The primary function of thermal analysis is to predict the temperatures of components and parts within a product. By visualizing these temperatures, heat fluxes, thermal bottlenecks, and missed shortcut opportunities, it seeks to eliminate any detected thermal compliance issues.
These temperature predictions are important to other analysis disciplines as well, as many real-world engineering materials are known to have temperature-dependent thermo-physical properties. For example, copper’s impedance increases with increased temperature even within common design temperature ranges. Temperature effects can therefore be critically important to the electrical design, especially for power distribution, signal integrity, and timing signals considerations
Moreover, there may be tradeoffs when deciding what is good for thermal performance and what is good for the rest of the design. Thermal analysis results, then, can influence other forms of analysis by forcing design tradeoffs and compromises.
Thermal Analysis Moves Ahead
For the past 20 years, computational fluid dynamics (CFD) techniques have provided 3D conjugate thermal simulation results that predict and display temperatures in and around electronic product designs.

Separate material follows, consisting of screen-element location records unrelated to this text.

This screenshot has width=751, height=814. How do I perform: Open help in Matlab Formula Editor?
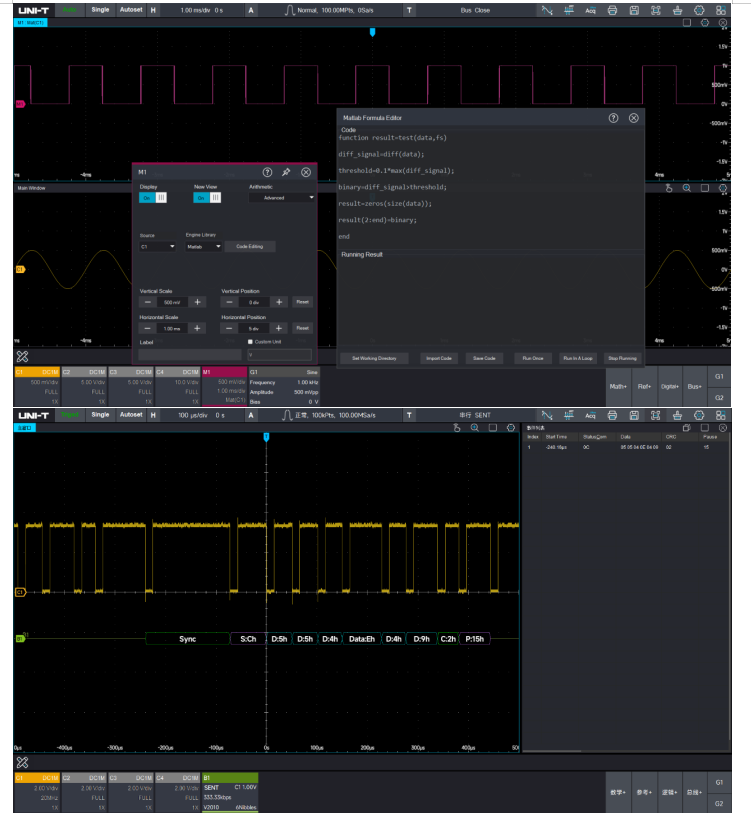(613, 117)
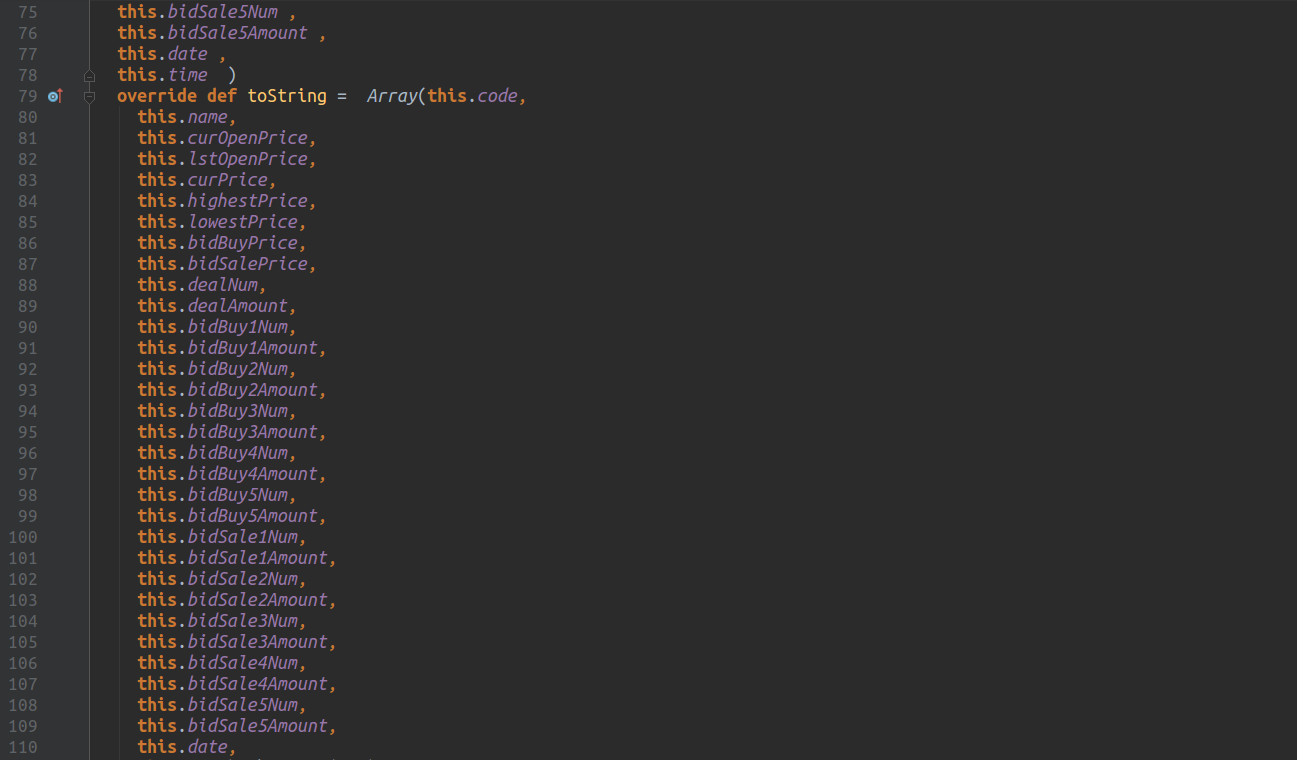The image size is (1297, 760).
Task: Collapse the toString fold marker at line 79
Action: (x=89, y=96)
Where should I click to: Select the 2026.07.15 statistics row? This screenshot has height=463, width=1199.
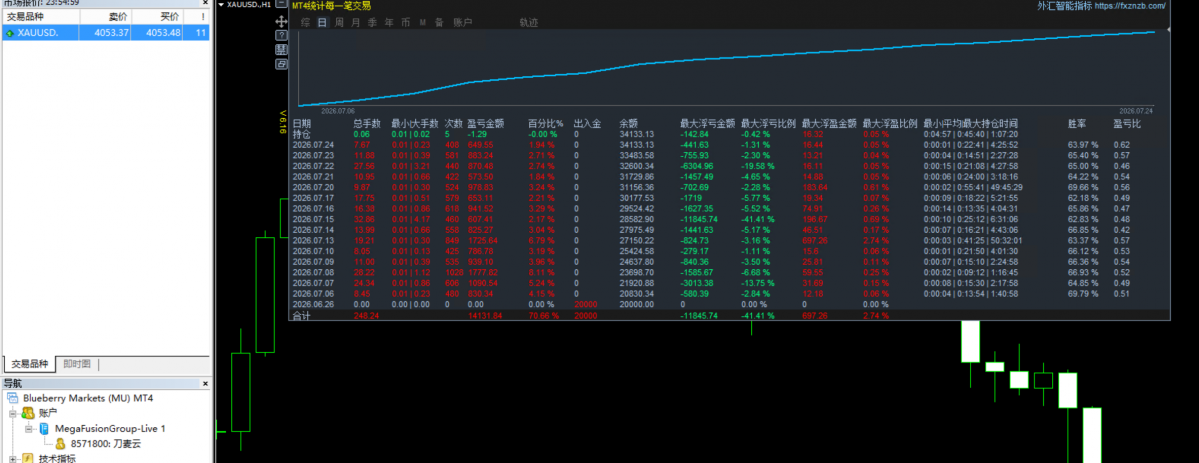[728, 219]
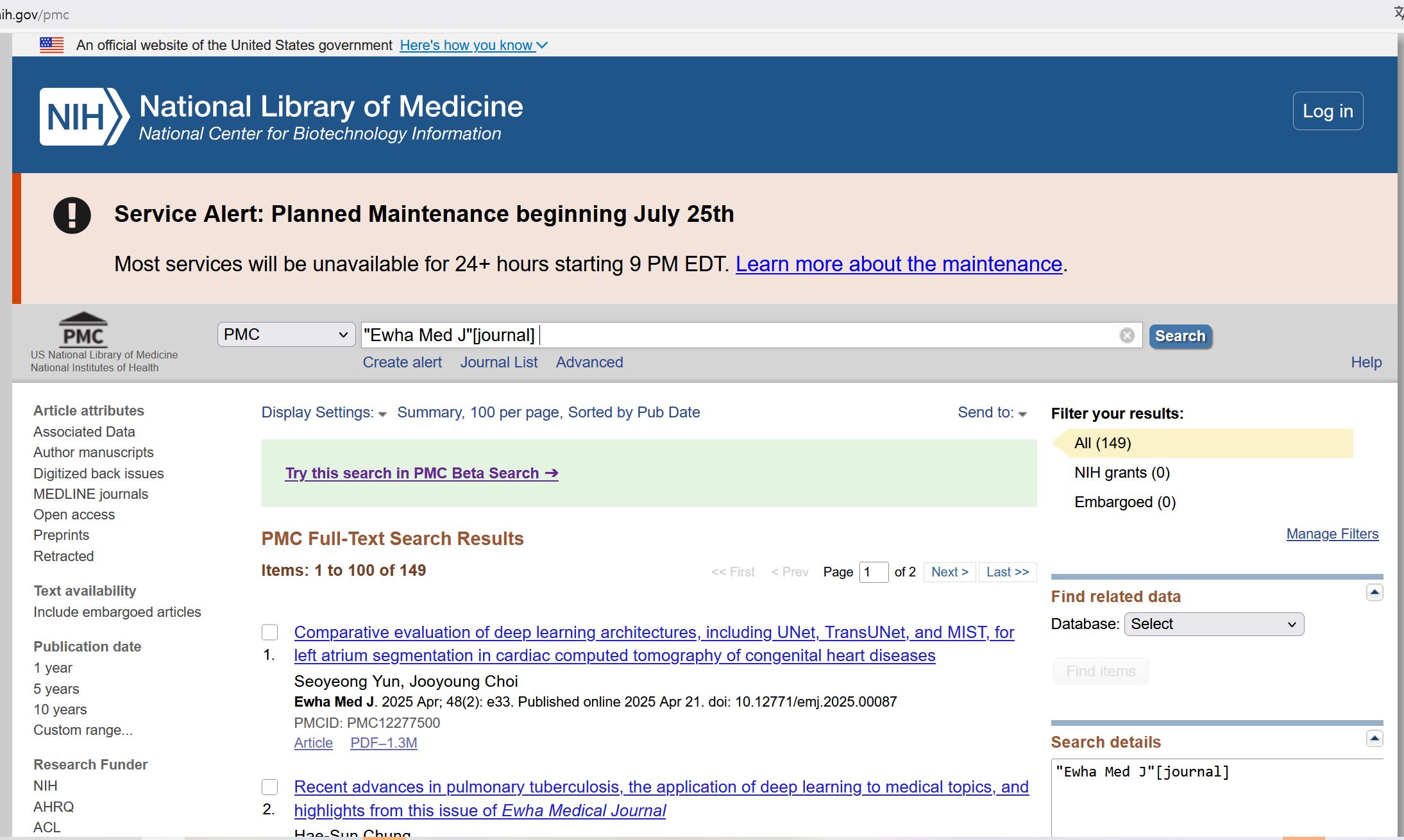This screenshot has height=840, width=1404.
Task: Open the Find related data Database dropdown
Action: tap(1214, 624)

Thermal designers routinely use predicted temperatures to judge thermal compliance, simply by comparing the simulated temperatures to maximum rated operating temperatures.

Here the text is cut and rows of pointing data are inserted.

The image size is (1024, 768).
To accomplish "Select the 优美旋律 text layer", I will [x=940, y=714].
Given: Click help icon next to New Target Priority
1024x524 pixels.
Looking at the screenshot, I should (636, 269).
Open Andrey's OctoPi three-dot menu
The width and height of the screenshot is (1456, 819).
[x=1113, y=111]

If the operating temperature exceeds the maximum rated value, there will be at least a potential degradation in the performance of the packaged IC and at worst an unacceptable risk of thermo-mechanical failure. These techniques are commonplace today, with widespread adoption all across the electronics sector including heavy usage in semiconductors, telecommunications, automotive, aerospace, and consumer products.
The typical means of visualizing the predicted temperature field for a printed-circuit board (PCB) provides useful information (Fig. 1). However, the latest advances in thermal simulation also offer the calculation and display of thermal bottlenecks and shortcut opportunities (Fig. 2). These offer insight into the reasons why certain temperature distributions occur and how best to resolve thermal issues.